Not a fertile policy – The Hindu BusinessLine

The Centre’s decision to usher in a “One Nation, One Fertilizer” scheme, in which all fertilizer manufacturers will be required to sell their products under a single “Bharat” brand, does not seem well thought out, just as it will also be difficult to implement. The policy, if enforced, could prove a serious impediment to India’s bid for Atmanirbharta in fertilizers, as it could actively discourage private players from engaging in new projects in the coming years. . With nearly every aspect of fertilizer manufacturing controlled by the government, the sector already has very few private players who have survived the vicissitudes of fanciful politics.

The concept note proposing to compel all urea manufacturers to sell their products under a single brand of Bharat Urea, appears to be driven by the good intention of reducing the subsidy bill which is now close to ₹1.5 lakh crore. The selling price of urea is legally capped at 10-20 percent of production costs. Under the new 2012 investment policy, urea units can be set up, with the government providing subsidies to manufacturers based on production costs plus a guaranteed 12% return on equity.

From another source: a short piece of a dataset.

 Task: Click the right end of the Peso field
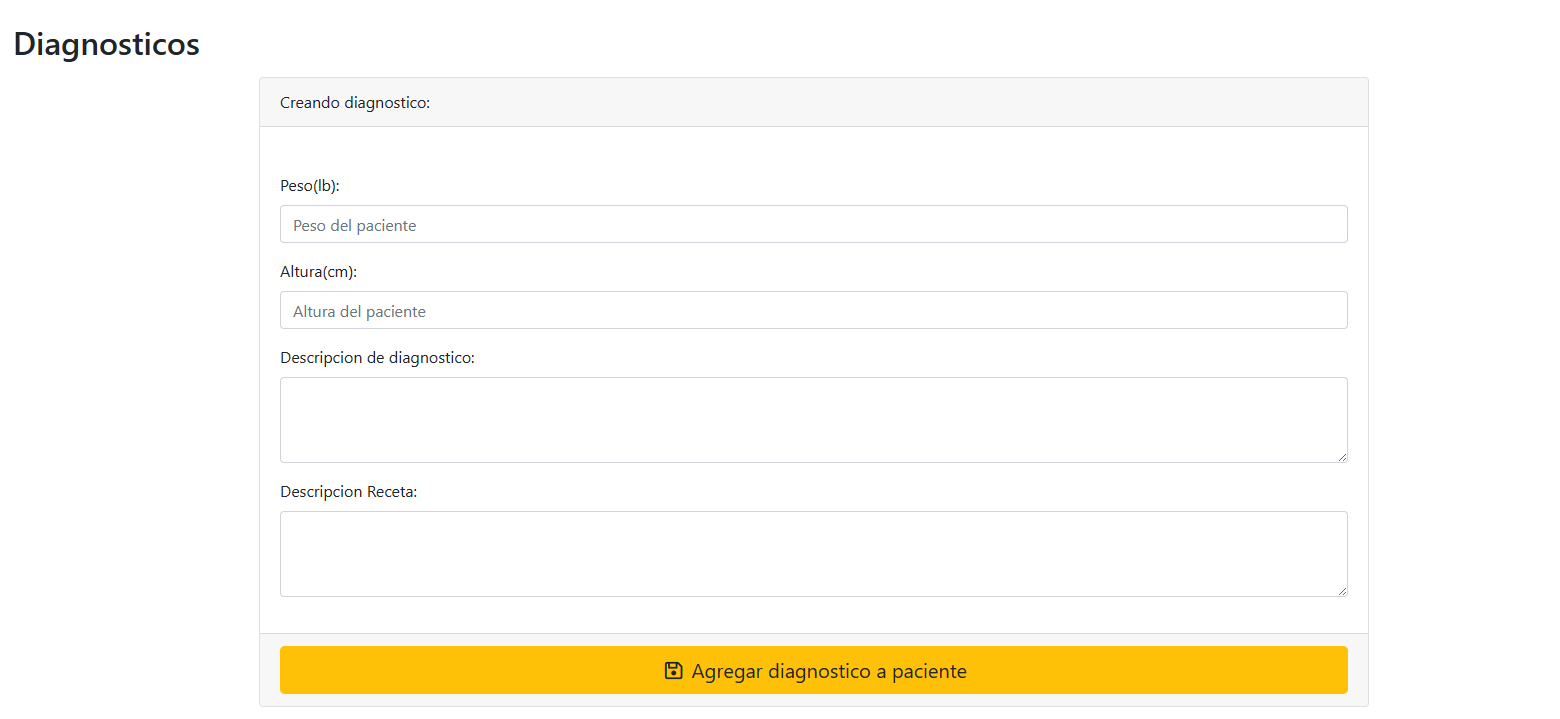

The aim is to allow producers to sell urea at artificially low prices. An additional freight component has been added to this subsidy to help manufacturers get their products to the end user. The new policy now argues that since urea is essentially a commodity with negligible differentiation between players, producers do not really need to transport their fertilizers across the country. He believes that if manufacturers stop selling urea under individual brands, there would be no need for an IFFCO to move its urea from UP to Rajasthan or for a Chambal Fertilizers to sell in UP, thus saving on the subsidies of transportation of about ₹3,000 crore per year. . The rating, however, does not take into account the deleterious impact that the complete commoditization of a manufactured product could have on players’ motivation to stay in business. With capped sales prices and all aspects of operations – from product pricing and cost structure to geographic distribution and sales – micromanaged by the government, urea manufacturing is already a very unattractive business. for any for-profit actor. Many private players such as Tatas and Indo Gulf Fertilizers have left the business in recent years. Closing the door on even basic added value through branding might just be the last straw on the camel’s back.

For the Center to make material savings on its subsidy bill, a much simpler solution exists. It can give the subsidy directly to farmers, remove control of urea and leave pricing to market forces. With direct benefit transfers now established as a practical means of providing leak-proof subsidies to targeted beneficiaries, the Center should consider moving urea to a DBT scheme that reimburses smallholder farmers for their actual use of ‘fertilizer.